Release Date: September 21st, 2007 (limited)
MPAA Rating: PG-13 for mature thematic material, sexual content, brief strong language and some drug use.
Distributor: Sony Pictures Classics

Cast And Credits
Starring: Maria Bello, Jimmy Smits, Emily Blunt, Kathy Baker, Amy Brenneman
Directed by: Robin Swicord
Produced by: John Calley, Julie Lynn, Diana Napper

The more familiar you are with the hugely readable novels of Jane Austen, one of the most influential masters of English literature, the richer your experience with "The Jane Austen Book Club" will be. Yet like the male characters in the movie -- who might well confuse her name with the capital of Texas -- ignorance is only a slight drawback. The film's characters are lively, the women all look terrific (the guys do too, for that matter), and its many romantic story threads weave into artfully told tales of love lost and found.

This is a chick flick with a vengeance, of course, but the audience for these films is not insignificant. A smart, animated cast helps to make up for the predictability and slight preciousness of what is, after all, a literary conceit better suited for the printed page. While the film presents a marketing challenge for Sony Pictures Classics, it should do extremely well on DVD.

InIn her lifetime, Austen (1775-1817) wrote six novels. Thus, six is the key number for director Robin Swicord, the well-known screenwriter transitioning here to directing, and for Karen Joy Fowler, who wrote the popular novel of the same name. Set in and around California's capital city of Sacramento, the story concerns six book club members who meet over six months to discuss each of Austen's six books.

Each story line plays off an Austen story. Characters comment on the various novels from the perspective of current romantic joys or woes, offering different interpretations of the actions and secret lives of the books' characters. So whatever the shortcomings of this literary construct, it remains a joy to experience a movie so in love with good writing.
The spiritual center of the film is Kathy Baker's Bernadette, a spry woman in her late 50s who has been married and divorced -- yes, six times. She forms the book club to distract her grieving friend, dog breeder Jocelyn (Maria Bello), who has lost her prize Rhodesian Ridgeback.

Meanwhile, Jocelyn sees the club as a means to occupy her inconsolable friend, Sylvia (Amy Brenneman), who is going through a traumatic divorce to Daniel (Jimmy Smits).
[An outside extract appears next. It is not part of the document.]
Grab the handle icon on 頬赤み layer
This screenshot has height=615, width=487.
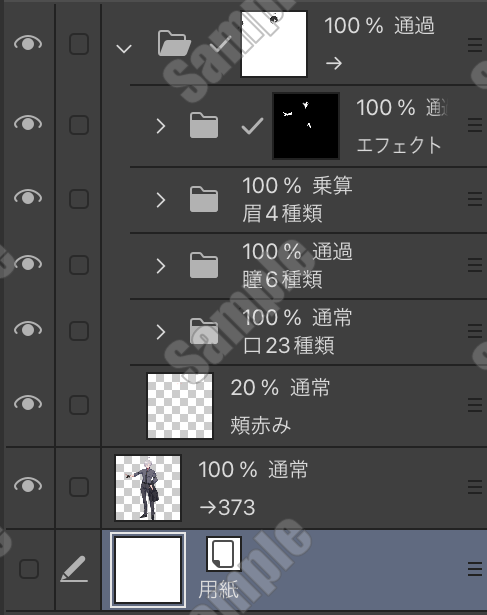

Ditto Sylvia's lesbian daughter Allegra (Maggie Grace), who joins the club to support her mom even as she gets her own romantic life squared away. All the while, Allegra participates in extreme sports her parents know nothing about.

Prudie (Emily Blunt) is the emotional wreck of the bunch and the least sympathetic character. A high-school French teacher who has never been to France, she has married Dean (Marc Blucas), a young man with whom she has absolutely nothing in common. So she wallows in self-pity, chastises him in front of friends and considers going to bed with a student (Kevin Zegers, who fortunately doesn't look like a student, being the same age as Blunt).

The male ringer in the book club is Grigg (Hugh Dancy), recruited by Jocelyn in hopes he might date Sylvia when clearly his romantic gaze is fixed on her. This predictability is fairly typical of nearly all the plot lines. Character arcs are predetermined and heavily reliant on Austen's.

Beyond Swicord's rigged plots (courtesy of her source material, of course) is their all-too-neat tidiness. Every character walks on stage at just the right moment. Everyone has a well-defined role to play. Every plot line is destined for a happy ending without a flicker of concern about how real life works. This is art imitating art.

In the film's one moment of surreal whimsy, a traffic light flashes "What Would Jane Do" at a character. In the end, Austen controls things much too much. The modern world is much different than Regency England, a point made during the opening credits that portray modern life as nerve-racking and mean-spirited. The film needs to take into account those differences. Someone needs to violate the Jane Austen Code of Ethics and Behavior. No one does.